Purcell Wins Fulbright Grant to Study International Business

April 27, 2005
Brooke Purcell will work in Monterrey or Mexico City.

Third-year law student Brooke Purcell was recently awarded a Fulbright Binational Business Grant to intern with a multinational company in Mexico beginning in September until June 2006.

"The idea is to promote trade among the NAFTA nations and increase the understanding of NAFTA's effects on Mexico and the United States," Purcell said.

Purcell is one of only eight students selected for the Fulbright/Garcí­a Robles Grant nationwide in an application process that began last September and included interviews with a U.Va. panel, review by a New York committee, and in February a phone interview with Mexican officials conducted in Spanish. Law School students have a strong history with the Fulbright program; including Purcell, four students have won fellowships since 2000.

While Purcell will spend her days at the company, either in Mexico City or Monterrey, two nights a week she will take graduate courses in international business law. The Fulbright is intended to cover all living, transportation, and educational expenses for the duration of the scholarship.

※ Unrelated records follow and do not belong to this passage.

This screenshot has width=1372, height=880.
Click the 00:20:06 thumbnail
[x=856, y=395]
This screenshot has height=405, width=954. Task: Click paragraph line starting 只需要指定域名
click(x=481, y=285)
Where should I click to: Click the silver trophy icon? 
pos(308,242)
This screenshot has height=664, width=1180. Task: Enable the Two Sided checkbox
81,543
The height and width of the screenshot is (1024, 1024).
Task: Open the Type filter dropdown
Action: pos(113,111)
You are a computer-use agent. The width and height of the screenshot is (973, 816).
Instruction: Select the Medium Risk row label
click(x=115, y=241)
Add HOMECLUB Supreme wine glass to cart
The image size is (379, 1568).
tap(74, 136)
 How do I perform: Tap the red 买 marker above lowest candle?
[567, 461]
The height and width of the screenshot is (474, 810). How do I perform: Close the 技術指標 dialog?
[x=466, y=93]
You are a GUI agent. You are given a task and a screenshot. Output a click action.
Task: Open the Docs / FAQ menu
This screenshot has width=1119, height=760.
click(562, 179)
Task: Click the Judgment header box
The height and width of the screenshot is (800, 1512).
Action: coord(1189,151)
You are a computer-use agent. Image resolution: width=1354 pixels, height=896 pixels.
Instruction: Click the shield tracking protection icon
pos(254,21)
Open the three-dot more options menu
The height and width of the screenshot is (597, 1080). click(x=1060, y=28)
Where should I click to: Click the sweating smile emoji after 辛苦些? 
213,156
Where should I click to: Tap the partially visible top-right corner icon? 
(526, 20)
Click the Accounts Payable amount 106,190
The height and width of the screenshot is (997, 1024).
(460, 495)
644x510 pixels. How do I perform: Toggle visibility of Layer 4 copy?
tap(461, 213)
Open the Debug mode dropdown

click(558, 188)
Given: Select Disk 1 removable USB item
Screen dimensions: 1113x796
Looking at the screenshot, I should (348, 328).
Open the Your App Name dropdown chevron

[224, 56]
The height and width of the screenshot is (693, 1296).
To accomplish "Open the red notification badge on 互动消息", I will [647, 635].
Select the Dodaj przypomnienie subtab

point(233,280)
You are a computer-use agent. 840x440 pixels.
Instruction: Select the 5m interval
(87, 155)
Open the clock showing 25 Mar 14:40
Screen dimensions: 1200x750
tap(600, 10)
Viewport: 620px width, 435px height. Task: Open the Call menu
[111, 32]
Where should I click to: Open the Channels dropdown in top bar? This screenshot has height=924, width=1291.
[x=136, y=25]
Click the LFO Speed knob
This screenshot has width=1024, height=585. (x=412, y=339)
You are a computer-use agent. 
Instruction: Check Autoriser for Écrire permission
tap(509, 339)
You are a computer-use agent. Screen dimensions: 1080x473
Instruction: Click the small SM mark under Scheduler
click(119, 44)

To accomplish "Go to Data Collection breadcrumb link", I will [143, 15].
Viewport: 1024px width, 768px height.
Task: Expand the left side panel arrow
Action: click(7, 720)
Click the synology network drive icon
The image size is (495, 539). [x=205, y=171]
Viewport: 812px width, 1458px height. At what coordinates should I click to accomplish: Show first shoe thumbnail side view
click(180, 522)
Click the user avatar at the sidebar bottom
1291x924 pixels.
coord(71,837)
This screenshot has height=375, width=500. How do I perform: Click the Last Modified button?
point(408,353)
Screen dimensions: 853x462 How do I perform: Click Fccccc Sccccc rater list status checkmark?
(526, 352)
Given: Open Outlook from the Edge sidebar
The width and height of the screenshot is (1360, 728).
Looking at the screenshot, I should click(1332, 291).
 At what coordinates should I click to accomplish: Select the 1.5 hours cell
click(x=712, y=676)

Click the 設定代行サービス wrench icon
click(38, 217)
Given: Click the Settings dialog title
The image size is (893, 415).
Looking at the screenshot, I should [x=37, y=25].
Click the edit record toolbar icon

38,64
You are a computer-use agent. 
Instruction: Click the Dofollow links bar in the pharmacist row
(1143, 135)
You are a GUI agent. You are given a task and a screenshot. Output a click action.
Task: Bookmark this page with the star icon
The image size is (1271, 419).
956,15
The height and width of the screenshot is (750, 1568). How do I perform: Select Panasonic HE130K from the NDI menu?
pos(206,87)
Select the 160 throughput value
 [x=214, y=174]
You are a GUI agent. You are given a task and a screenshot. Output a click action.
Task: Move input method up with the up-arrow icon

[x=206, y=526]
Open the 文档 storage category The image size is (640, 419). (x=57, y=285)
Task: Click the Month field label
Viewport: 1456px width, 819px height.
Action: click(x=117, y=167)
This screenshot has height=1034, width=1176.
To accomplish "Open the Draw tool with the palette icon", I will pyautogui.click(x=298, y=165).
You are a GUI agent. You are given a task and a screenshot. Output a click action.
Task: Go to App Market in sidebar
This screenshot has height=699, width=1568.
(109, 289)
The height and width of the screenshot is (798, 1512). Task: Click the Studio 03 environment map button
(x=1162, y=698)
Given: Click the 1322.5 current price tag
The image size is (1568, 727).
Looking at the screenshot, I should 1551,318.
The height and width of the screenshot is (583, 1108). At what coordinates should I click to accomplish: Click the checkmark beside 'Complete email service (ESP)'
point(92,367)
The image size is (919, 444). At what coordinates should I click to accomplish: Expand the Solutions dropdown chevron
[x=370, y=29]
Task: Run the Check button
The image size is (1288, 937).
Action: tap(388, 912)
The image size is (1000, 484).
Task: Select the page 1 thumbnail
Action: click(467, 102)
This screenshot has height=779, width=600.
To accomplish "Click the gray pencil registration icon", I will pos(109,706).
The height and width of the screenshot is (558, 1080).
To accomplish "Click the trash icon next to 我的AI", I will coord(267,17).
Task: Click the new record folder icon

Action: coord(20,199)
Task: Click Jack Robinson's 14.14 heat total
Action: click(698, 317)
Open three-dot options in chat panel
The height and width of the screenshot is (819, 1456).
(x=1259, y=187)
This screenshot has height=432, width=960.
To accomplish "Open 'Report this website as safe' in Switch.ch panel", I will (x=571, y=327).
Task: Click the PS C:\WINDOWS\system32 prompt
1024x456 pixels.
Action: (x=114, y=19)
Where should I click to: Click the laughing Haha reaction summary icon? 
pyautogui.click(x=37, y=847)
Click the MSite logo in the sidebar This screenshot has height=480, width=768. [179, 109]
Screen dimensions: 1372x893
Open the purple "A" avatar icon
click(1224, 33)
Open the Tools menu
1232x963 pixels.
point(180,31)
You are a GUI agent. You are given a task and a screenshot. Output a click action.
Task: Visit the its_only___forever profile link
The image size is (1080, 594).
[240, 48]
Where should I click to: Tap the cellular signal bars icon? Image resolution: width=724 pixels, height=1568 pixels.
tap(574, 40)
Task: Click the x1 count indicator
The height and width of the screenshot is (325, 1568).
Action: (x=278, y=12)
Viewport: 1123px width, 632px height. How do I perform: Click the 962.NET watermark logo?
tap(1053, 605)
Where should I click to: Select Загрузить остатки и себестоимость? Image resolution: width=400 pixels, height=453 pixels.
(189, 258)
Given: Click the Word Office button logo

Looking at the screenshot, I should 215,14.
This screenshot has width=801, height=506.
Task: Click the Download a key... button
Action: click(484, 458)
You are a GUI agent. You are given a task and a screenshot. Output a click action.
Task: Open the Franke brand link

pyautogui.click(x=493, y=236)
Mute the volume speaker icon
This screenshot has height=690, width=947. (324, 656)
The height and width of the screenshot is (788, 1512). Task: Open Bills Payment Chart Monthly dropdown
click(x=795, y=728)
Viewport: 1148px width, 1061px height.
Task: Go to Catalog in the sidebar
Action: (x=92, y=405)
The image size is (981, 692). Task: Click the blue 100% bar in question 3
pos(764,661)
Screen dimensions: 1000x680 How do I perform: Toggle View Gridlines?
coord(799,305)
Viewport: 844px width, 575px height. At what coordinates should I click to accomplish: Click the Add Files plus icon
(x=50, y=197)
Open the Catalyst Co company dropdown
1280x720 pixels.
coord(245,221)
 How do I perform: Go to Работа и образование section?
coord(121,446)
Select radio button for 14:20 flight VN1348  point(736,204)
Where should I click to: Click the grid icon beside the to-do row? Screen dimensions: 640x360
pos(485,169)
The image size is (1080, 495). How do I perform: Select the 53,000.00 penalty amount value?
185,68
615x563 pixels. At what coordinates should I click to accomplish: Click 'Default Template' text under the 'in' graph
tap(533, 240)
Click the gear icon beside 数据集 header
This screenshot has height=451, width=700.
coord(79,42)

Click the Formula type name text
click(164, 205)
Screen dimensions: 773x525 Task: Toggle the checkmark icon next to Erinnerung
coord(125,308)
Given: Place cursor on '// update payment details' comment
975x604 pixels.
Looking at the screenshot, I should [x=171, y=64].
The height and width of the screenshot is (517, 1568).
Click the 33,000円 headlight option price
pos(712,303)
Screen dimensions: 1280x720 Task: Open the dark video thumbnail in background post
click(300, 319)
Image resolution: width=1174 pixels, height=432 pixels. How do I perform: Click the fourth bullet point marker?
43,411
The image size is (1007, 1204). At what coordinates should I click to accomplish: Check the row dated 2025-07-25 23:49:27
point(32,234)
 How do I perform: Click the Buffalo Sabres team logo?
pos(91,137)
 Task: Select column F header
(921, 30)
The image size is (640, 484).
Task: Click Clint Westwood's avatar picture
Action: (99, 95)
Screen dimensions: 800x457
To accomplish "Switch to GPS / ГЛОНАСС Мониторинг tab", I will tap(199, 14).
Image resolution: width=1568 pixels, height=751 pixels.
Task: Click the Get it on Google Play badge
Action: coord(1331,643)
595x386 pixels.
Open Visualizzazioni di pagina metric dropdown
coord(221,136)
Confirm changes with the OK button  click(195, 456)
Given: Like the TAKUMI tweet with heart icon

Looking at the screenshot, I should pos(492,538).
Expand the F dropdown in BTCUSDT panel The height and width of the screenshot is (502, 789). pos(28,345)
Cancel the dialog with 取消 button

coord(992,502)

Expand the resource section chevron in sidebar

"I'm interested in international trade issues, and I'm also interested in socially responsible business models," said Purcell, who added that she wanted to expand her expertise in international business to help her focus her career, considering everything from microcredit organizations to protecting Mexican interests in trade deals. "I thought this would be a great experience for me."

Purcell was attracted to foreign languages early in life, learning French as a child and Spanish beginning in high school. While an undergraduate at Dartmouth she spent a semester in Buenos Aires, Argentina, and after graduating she was an assistant teacher in Dartmouth's study abroad program, traveling with students to Puebla, Mexico, and Lyon, France. In preparation for her application, an LL.M. student from Peru helped Purcell brush up on her Spanish legal and business terminology for the phone interview, and a University professor certified her written and oral Spanish skills.

Purcell also participated in the Law School's Law & Business Program, taking entry level and advanced courses in that concentration, including International Dispute Resolution and Emerging Markets, among others. As a member of the Human Rights Study Project last year, she journeyed to Sierra Leone and researched the effects of the illegal diamond trade there. She has also worked with the International Rescue Committee's refugee legal aid project, helping two French-speaking families from Togo apply for their green cards.

This summer she will study for the New York bar in Melbourne, Australia, and after her work in Mexico she plans to join the corporate department of New York law firm Paul, Weiss, Rifkind, Wharton & Garrison LLP.

Founded in 1819, the University of Virginia School of Law is the second-oldest continuously operating law school in the nation. Consistently ranked among the top law schools, Virginia is a world-renowned training ground for distinguished lawyers and public servants, instilling in them a commitment to leadership, integrity and community service.